## begin Records shown

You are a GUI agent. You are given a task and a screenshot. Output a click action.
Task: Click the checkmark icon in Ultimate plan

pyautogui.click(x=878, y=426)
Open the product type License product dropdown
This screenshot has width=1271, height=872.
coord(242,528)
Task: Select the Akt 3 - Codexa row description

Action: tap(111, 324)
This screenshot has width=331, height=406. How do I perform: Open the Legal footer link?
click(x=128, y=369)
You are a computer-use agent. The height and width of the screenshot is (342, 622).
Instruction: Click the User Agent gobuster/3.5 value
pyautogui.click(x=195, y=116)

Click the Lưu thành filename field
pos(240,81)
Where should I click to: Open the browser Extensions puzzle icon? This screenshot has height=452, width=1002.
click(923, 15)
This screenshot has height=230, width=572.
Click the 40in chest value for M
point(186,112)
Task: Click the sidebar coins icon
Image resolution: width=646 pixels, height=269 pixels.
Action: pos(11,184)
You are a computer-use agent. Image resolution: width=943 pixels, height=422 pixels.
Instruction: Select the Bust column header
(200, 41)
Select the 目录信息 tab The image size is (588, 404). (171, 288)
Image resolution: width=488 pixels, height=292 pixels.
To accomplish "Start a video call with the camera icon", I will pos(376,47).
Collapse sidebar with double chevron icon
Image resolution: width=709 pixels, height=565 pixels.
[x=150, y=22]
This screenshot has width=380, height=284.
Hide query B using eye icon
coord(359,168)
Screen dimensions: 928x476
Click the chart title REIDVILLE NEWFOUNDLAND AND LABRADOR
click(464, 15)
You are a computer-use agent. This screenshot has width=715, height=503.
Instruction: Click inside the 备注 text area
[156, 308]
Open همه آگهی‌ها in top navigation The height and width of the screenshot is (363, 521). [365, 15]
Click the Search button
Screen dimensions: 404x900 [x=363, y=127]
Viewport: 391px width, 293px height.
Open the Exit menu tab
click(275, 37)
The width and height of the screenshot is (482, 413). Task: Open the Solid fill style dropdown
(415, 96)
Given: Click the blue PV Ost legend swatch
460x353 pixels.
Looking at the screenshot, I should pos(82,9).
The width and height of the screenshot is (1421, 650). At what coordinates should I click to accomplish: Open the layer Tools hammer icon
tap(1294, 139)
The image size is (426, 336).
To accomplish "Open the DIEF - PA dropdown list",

## end Records shown

_Aim of the exercise:_ Please format the material from its start through the line containing "pyautogui.click(x=195, y=116)", inclusive, as a numbered list without the blank lines.

_Written reply:_
1. You are a GUI agent. You are given a task and a screenshot. Output a click action.
2. Task: Click the checkmark icon in Ultimate plan
3. pyautogui.click(x=878, y=426)
4. Open the product type License product dropdown
5. This screenshot has width=1271, height=872.
6. coord(242,528)
7. Task: Select the Akt 3 - Codexa row description
8. Action: tap(111, 324)
9. This screenshot has width=331, height=406. How do I perform: Open the Legal footer link?
10. click(x=128, y=369)
11. You are a computer-use agent. The height and width of the screenshot is (342, 622).
12. Instruction: Click the User Agent gobuster/3.5 value
13. pyautogui.click(x=195, y=116)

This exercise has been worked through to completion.